En outre, la France, au lieu d’être essentiellement industrielle et commerciale comme l’Angleterre et la Hollande, ou bien purement on supérieurement agricole comme les États-Unis ou la Russie, est à la fois industrielle et agricole à ce point qu’on ne saurait sans ruiner le pays sacrifier l’agriculture à l’industrie non plus que l’industrie à l’agriculture. Puis, par intermittences, il se produit une crise dans un sens ou dans l’autre qui rompt tout équilibre et déjoue tous les calculs. Cette double aptitude de notre pays est une grande force et une grande richesse ; mais elle rend singulièrement difficile le règlement de la question douanière.
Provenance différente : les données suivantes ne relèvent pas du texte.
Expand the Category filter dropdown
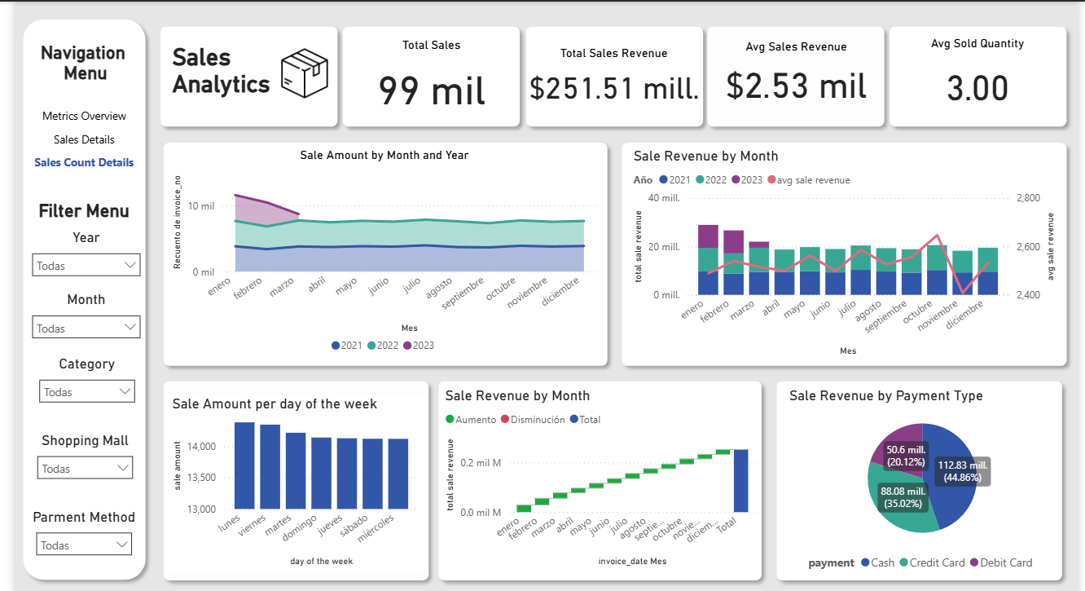Image resolution: width=1085 pixels, height=591 pixels. click(x=86, y=391)
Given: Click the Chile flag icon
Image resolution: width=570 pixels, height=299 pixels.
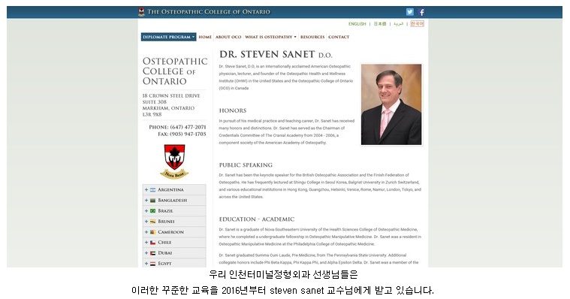Looking at the screenshot, I should click(x=152, y=242).
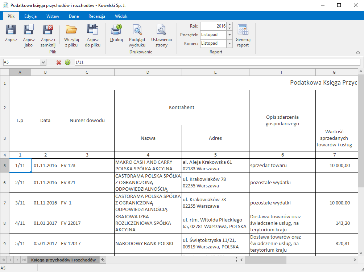Viewport: 364px width, 272px height.
Task: Open the Początek month dropdown
Action: [229, 35]
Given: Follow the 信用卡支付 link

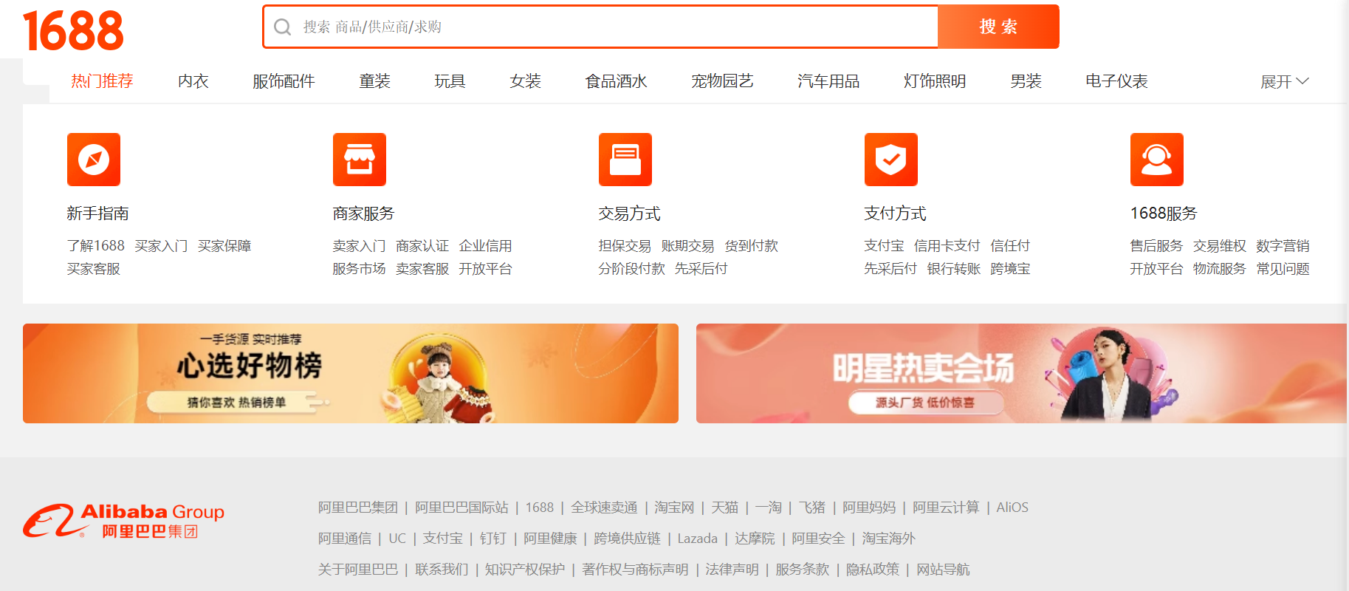Looking at the screenshot, I should click(947, 246).
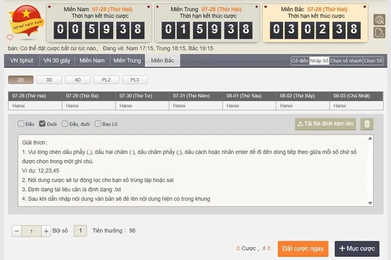Click the Mục cược button
The width and height of the screenshot is (391, 260).
click(x=357, y=249)
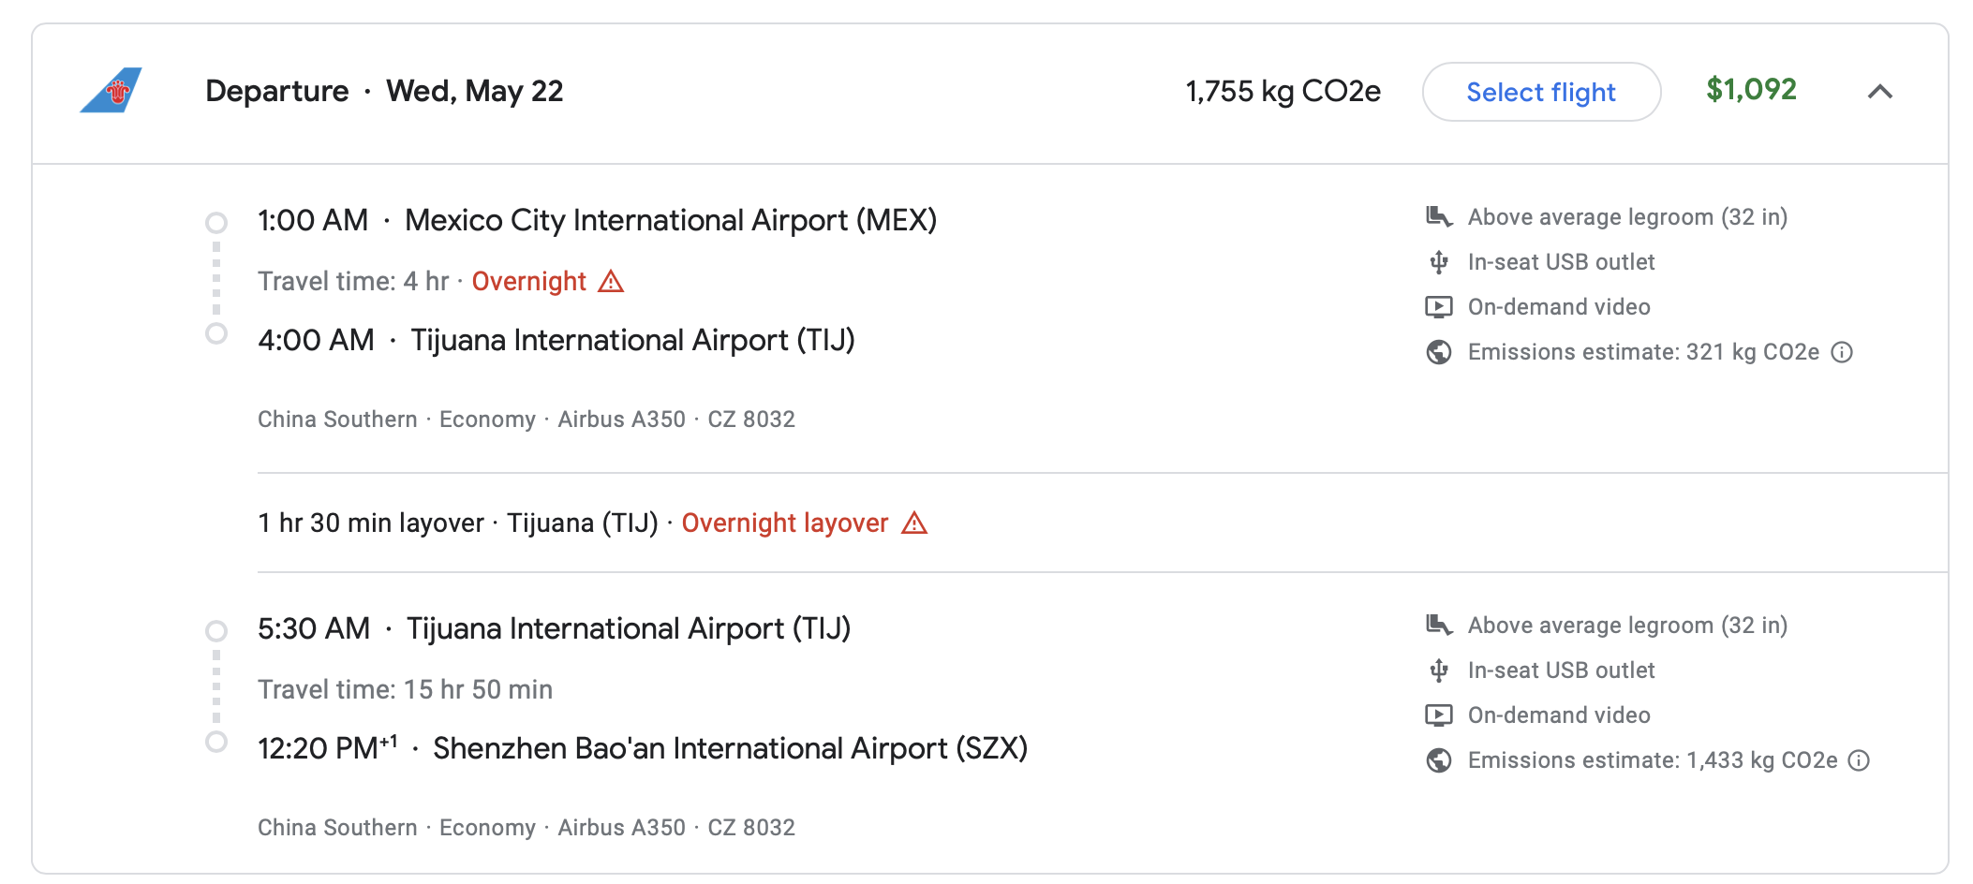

Au lieu d’un courant économique puissant et régulier dans une direction constante comme en Angleterre ou en Amérique, nous subissons des alternatives imprévues de flux et de reflux considérables, dont l’irrégularité déroute toutes les combinaisons et complique étrangement toutes les responsabilités. Et qu’en arrive-t-il ? C’est que selon le point de vue où l’on se place, on est en droit de soutenir les thèses les plus contraires en toute loyauté. Dans les discussions les plus sérieuses comme dans les tableaux de statistique les plus véridiques possible, les libre-échangistes trouvent certains argumens auxquels les protectionnistes n’ont rien à répondre de bon, et de même les protectionnistes jettent à la tête de leurs adversaires des argumens péremptoires, puisés aux mêmes sources, devant lesquels les libre-échangistes sembleraient de voir rester court. La lutte est d’autant plus vive et la conciliation d’autant plus difficile que chacun des deux partis a complètement raison sur certains points et également tort sur d’autres.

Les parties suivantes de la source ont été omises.